A much heralded change to Florida’s no-fault automobile insurance law likely won’t reduce policyholder premiums but may slow the increase in rates, according to a report released Tuesday by state regulators, reports Michael Peltier of the News Service of Florida
The Office of Insurance Regulation released findings from an analysis of HB 119, passed by lawmakers earlier this year. The new law attempts to reduce costs associated with personal injury protection insurance, or PIP, which provides up to $10,000 in medical coverage regardless of who caused an accident.
The report says the new law, which places restrictions on benefits and makes efforts to curb fraud, is expected to translate into a reduced losses of between 14 and 24.6 percent in the PIP portion of a typical automobile insurance policy. The PIP portion accounts for about 20 percent of policy costs.
Such reduced losses, however, may not translate into lower automobile insurance premiums because PIP rates are currently inadequate to pay losses and most of the provisions won’t go into effect for months.
Still, insurance regulators and the state’s insurance consumer watchdog praised the legislation, the benefits of which may not be known for a few years.
“Only time will tell whether the actual savings in PIP loss costs will exceed the estimated savings, but we are optimistic that reforms enacted by the 2012 Florida Legislature will have significant, favorable results for Florida consumers,” said Robin Westcott, Florida insurance consumer advocate.
Lawmakers earlier this year passed the insurance industry-backed measure to stem skyrocketing claims paid under PIP. Between 2006 and 2010, PIP losses increased by 66 percent to $2.5 billion, while the number of claims rose by 28 percent, according to the analysis conducted by Pinnacle Actuarial Resources Inc.
“The savings shown assume that current rates are adequate,” the report noted. “To the extent that current PIP rates are inadequate, it is likely that insurers will offset the savings from HB 119 against the otherwise indicated PIP rates.”
By Oct.1, PIP insurers must submit rate filings to the Office of Insurance Regulation with at least a 10 percent rate reduction, or document why they can’t.
Consumers may not see immediate premium benefits because many of the bill’s major changes won’t kick in until after carriers are required to file for new rates. Most of the law’s provisions take effect Jan. 1.
“While the 2012 PIP legislation delivered the potential to address the fraud and abuse in the PIP system, policymakers, regulators and Florida drivers need to understand that the new PIP law must have adequate time to be implemented and take effect so the new PIP law can achieve its potential,” said Donovan Brown, representative of the Property Casualty Insurers Association of America.
Among its major provisions, the law requires clinics treating PIP patients to be licensed, limits payment to chiropractors and prohibits massage therapists and acupuncturists from being reimbursed under the program. PIP claims must also be reported within 14 days of an accident.

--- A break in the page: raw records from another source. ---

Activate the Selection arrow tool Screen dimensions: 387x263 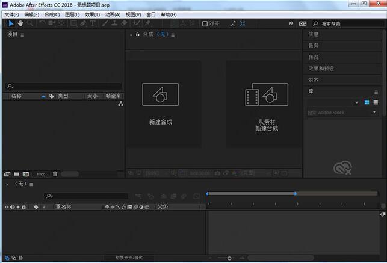click(10, 23)

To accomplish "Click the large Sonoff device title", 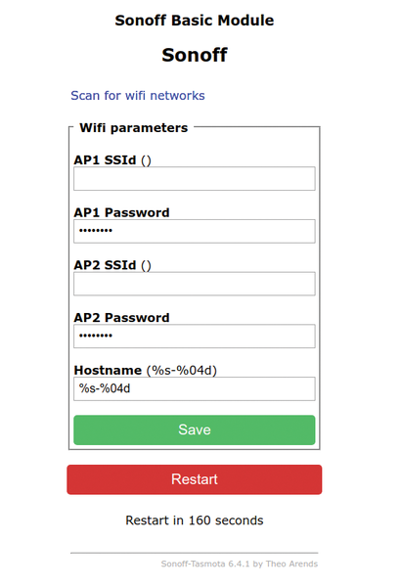I will (195, 55).

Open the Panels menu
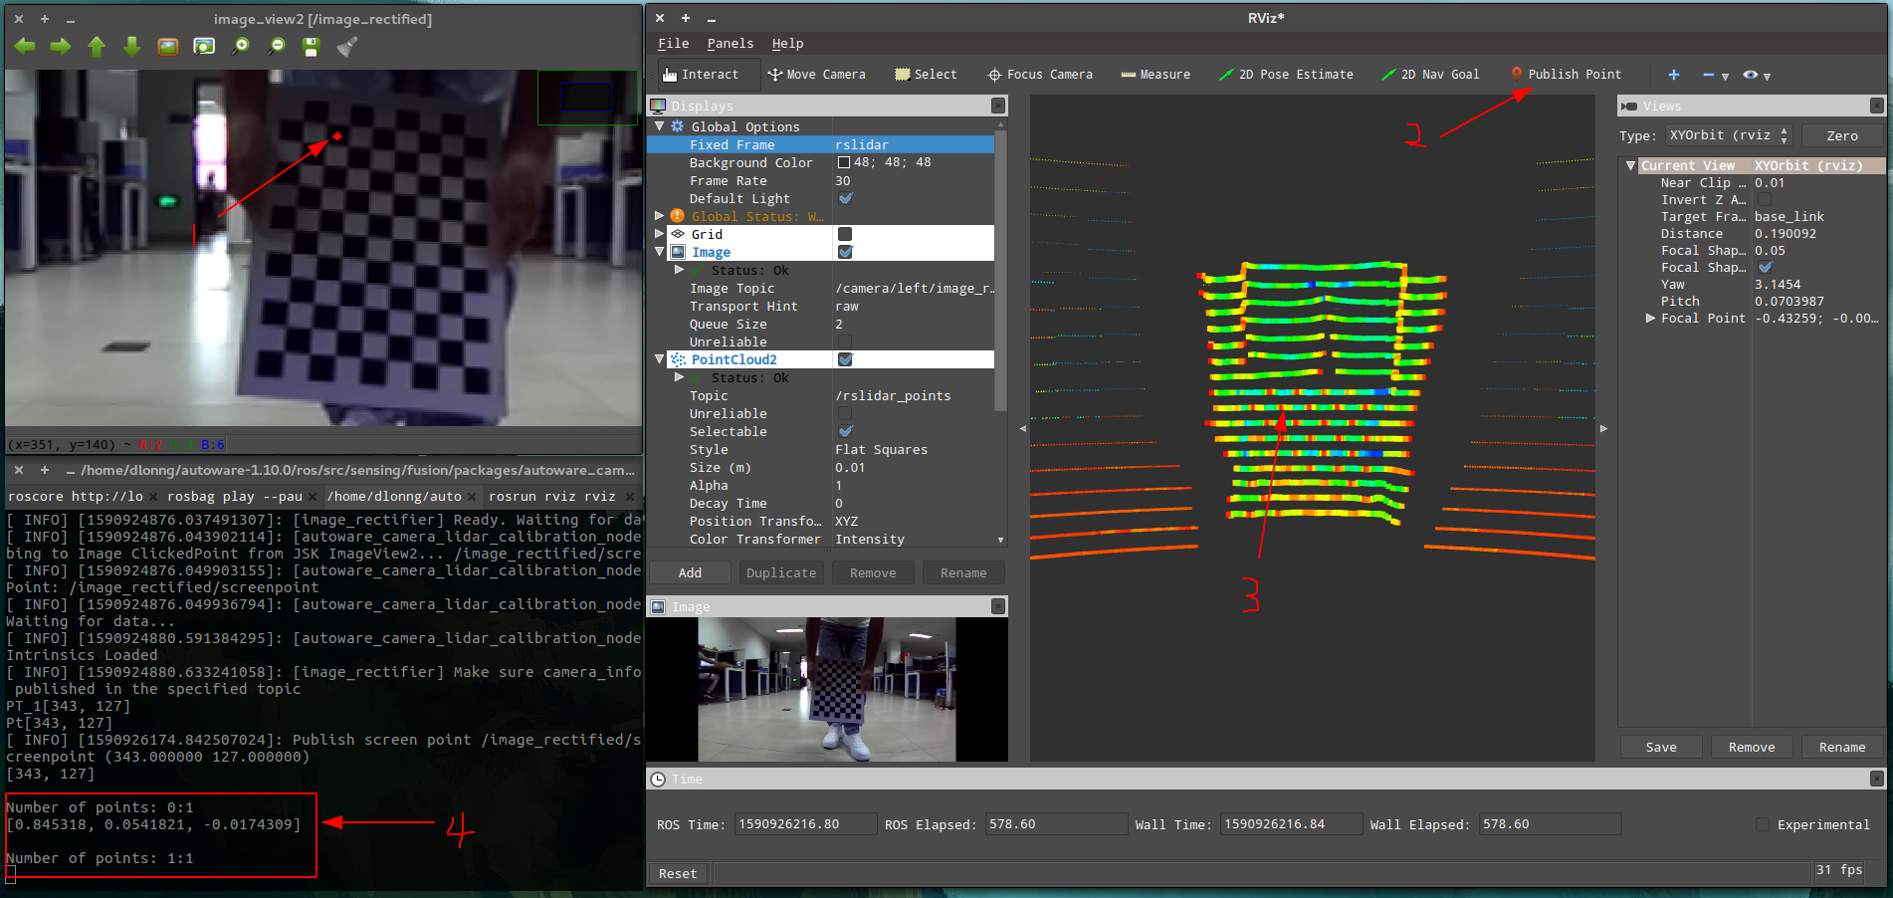tap(730, 44)
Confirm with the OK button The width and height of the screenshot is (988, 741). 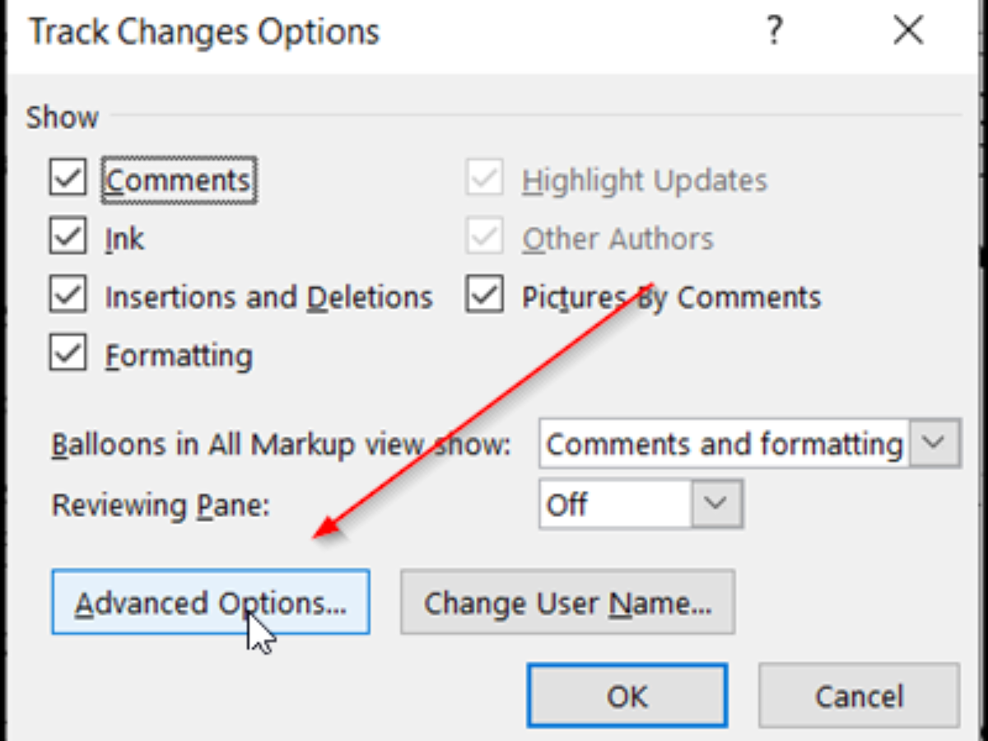point(627,697)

Westcott said the proposed reductions in losses may be conservative.
“It is important to note that historically, past legislative reforms of the workers’ compensation and medical malpractice systems required independent actuarial studies that significantly under-estimated the reduction in loss costs that were actually realized,” Westcott said in a statement.”
Meanwhile, Florida Chief Financial Officer Jeff Atwater, said analysis results were encouraging and hoped that policyholders would see some relief.
“I am eager to see these projected savings, if not more significant savings, passed on to Florida’s insurance consumers,” Atwater said in a statement. “Florida’s drivers deserve to see the full impact of these policy changes through lower auto insurance rates.”